The methods listed on this page allow to filter and subset XCMSnExp objects. Most of them are inherited from the OnDiskMSnExp object defined in the MSnbase package and have been adapted for XCMSnExp to enable correct subsetting of preprocessing results.

  • [: subset a XCMSnExp object by spectra. Be aware that this removes all preprocessing results, except adjusted retention times if keepAdjustedRtime = TRUE is passed to the method.

  • [[: extracts a single Spectrum object (defined in MSnbase). The reported retention time is the adjusted retention time if alignment has been performed.

  • filterChromPeaks: subset the chromPeaks matrix in object. Parameter method allows to specify how the chromatographic peaks should be filtered. Currently, only method = "keep" is supported which allows to specify chromatographic peaks to keep with parameter keep (i.e. provide a logical, integer or character defining which chromatographic peaks to keep). Feature definitions (if present) are updated correspondingly.

  • filterFeatureDefinitions: allows to subset the feature definitions of an XCMSnExp object. Parameter features allow to define which features to keep. It can be a logical, integer (index of features to keep) or character (feature IDs) vector.

  • filterFile: allows to reduce the XCMSnExp to data from only selected files. Identified chromatographic peaks for these files are retained while correspondence results (feature definitions) are removed by default. To force keeping feature definitions use keepFeatures = TRUE. Adjusted retention times (if present) are retained by default if present. Use keepAdjustedRtime = FALSE to drop them.

  • filterMsLevel: reduces the XCMSnExp object to spectra of the specified MS level(s). Chromatographic peaks and identified features are also subsetted to the respective MS level. See also the filterMsLevel documentation in MSnbase for details and examples.

  • filterMz: filters the data set based on the provided m/z value range. All chromatographic peaks and features (grouped peaks) with their apex falling within the provided mz value range are retained (i.e. if chromPeaks(object)[, "mz"] is >= mz[1] and <= mz[2]). Adjusted retention times, if present, are kept.

  • filterRt: filters the data set based on the provided retention time range. All chromatographic peaks and features (grouped peaks) within the specified retention time window are retained (i.e. if the retention time corresponding to the peak's apex is within the specified rt range). If retention time correction has been performed, the method will by default filter the object by adjusted retention times. The argument adjusted allows to specify manually whether filtering should be performed on raw or adjusted retention times. Filtering by retention time does not drop any preprocessing results nor does it remove or change alignment results (i.e. adjusted retention times). The method returns an empty object if no spectrum or feature is within the specified retention time range.
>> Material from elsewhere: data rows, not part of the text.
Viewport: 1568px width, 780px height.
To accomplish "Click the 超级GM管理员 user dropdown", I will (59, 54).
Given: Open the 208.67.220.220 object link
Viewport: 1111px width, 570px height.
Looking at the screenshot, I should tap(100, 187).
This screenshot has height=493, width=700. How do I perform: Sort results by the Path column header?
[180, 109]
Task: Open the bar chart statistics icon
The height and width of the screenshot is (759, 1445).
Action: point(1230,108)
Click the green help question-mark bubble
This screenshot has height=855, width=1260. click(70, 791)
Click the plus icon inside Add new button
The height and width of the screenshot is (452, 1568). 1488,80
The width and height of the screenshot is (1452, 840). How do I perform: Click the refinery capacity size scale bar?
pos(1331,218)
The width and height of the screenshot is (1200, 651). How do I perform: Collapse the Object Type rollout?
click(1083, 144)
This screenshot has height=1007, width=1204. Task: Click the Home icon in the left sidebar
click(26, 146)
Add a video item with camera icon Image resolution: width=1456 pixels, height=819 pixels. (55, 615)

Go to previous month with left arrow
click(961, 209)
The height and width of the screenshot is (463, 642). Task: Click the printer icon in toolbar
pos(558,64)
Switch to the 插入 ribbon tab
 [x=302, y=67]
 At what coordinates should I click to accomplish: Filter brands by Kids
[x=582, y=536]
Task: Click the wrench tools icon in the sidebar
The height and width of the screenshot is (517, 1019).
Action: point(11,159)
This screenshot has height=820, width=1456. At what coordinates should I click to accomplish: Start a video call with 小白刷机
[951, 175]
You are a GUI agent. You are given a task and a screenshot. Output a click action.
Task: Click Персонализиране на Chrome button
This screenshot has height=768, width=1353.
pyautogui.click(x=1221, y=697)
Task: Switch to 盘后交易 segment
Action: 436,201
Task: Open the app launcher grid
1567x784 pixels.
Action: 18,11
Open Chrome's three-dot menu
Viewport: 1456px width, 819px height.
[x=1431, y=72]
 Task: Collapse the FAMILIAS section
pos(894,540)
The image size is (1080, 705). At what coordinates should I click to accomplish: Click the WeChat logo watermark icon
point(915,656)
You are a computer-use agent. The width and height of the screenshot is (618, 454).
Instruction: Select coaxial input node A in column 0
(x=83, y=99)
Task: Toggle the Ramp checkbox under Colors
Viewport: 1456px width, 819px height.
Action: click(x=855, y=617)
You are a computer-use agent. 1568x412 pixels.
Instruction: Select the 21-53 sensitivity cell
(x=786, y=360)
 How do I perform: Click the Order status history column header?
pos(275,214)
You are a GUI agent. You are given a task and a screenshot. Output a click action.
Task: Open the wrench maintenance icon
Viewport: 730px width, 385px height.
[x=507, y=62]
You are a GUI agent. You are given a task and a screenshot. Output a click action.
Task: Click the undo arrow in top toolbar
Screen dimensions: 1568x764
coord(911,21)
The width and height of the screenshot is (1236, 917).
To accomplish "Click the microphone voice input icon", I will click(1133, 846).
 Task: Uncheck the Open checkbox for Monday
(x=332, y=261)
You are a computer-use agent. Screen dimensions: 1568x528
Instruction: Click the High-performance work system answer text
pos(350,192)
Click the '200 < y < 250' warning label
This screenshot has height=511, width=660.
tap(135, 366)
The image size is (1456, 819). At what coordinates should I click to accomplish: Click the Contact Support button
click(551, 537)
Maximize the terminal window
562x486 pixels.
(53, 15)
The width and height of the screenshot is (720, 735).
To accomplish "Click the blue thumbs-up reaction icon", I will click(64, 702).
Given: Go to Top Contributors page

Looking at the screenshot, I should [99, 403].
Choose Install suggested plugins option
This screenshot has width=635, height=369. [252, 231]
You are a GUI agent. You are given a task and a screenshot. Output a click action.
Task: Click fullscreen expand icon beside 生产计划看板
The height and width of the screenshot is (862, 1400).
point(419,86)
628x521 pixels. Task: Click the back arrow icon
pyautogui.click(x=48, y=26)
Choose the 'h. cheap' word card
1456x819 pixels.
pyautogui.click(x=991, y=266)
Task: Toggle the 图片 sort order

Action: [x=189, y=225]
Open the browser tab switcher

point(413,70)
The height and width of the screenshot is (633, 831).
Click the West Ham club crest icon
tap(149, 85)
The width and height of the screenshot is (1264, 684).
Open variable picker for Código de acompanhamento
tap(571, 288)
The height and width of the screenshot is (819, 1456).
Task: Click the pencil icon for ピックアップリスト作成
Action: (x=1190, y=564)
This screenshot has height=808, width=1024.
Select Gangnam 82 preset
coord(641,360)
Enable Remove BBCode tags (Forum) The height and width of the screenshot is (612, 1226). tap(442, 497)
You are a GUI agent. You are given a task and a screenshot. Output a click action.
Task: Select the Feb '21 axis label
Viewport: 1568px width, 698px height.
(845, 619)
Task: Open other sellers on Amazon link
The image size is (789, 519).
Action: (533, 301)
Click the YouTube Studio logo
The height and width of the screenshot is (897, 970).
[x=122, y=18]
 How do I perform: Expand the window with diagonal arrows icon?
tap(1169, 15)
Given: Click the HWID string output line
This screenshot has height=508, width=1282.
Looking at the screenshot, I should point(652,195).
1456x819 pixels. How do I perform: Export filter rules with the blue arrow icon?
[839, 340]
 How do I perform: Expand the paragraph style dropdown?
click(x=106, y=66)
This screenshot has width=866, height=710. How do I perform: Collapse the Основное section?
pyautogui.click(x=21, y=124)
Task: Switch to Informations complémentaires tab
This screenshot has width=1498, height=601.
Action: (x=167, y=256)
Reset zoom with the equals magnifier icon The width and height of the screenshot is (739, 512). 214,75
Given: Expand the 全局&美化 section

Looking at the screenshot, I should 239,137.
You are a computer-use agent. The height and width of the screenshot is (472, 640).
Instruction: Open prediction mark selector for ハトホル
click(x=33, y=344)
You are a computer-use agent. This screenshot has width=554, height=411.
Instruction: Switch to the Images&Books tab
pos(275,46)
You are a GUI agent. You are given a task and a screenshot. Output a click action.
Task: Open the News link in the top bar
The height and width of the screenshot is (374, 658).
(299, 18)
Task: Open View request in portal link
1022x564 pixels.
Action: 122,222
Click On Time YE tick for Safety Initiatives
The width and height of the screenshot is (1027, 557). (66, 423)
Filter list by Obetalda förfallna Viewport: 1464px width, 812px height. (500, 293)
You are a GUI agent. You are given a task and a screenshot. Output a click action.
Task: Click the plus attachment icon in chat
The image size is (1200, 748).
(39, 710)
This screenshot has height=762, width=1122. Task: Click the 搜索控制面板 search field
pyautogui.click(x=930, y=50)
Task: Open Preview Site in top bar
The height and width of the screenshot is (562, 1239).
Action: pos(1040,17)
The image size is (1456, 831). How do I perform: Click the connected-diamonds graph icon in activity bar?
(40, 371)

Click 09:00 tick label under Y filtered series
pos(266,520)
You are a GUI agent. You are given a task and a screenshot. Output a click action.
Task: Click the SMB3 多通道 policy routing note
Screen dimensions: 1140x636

  • split: splits an XCMSnExp object into a list of XCMSnExp objects based on the provided parameter f. Note that by default all pre-processing results are removed by the splitting, except adjusted retention times, if the optional argument keepAdjustedRtime = TRUE is provided.

Usage

# S4 method for class 'XCMSnExp,ANY,ANY,ANY'
[(x, i, j, ..., drop = TRUE)

# S4 method for class 'XCMSnExp,ANY,ANY'
[[(x, i, j, drop = FALSE)

# S4 method for class 'XCMSnExp'
filterMsLevel(object, msLevel., keepAdjustedRtime = hasAdjustedRtime(object))

# S4 method for class 'XCMSnExp'
filterFile(
  object,
  file,
  keepAdjustedRtime = hasAdjustedRtime(object),
  keepFeatures = FALSE
)

# S4 method for class 'XCMSnExp'
filterMz(object, mz, msLevel., ...)

# S4 method for class 'XCMSnExp'
filterRt(object, rt, msLevel., adjusted = hasAdjustedRtime(object))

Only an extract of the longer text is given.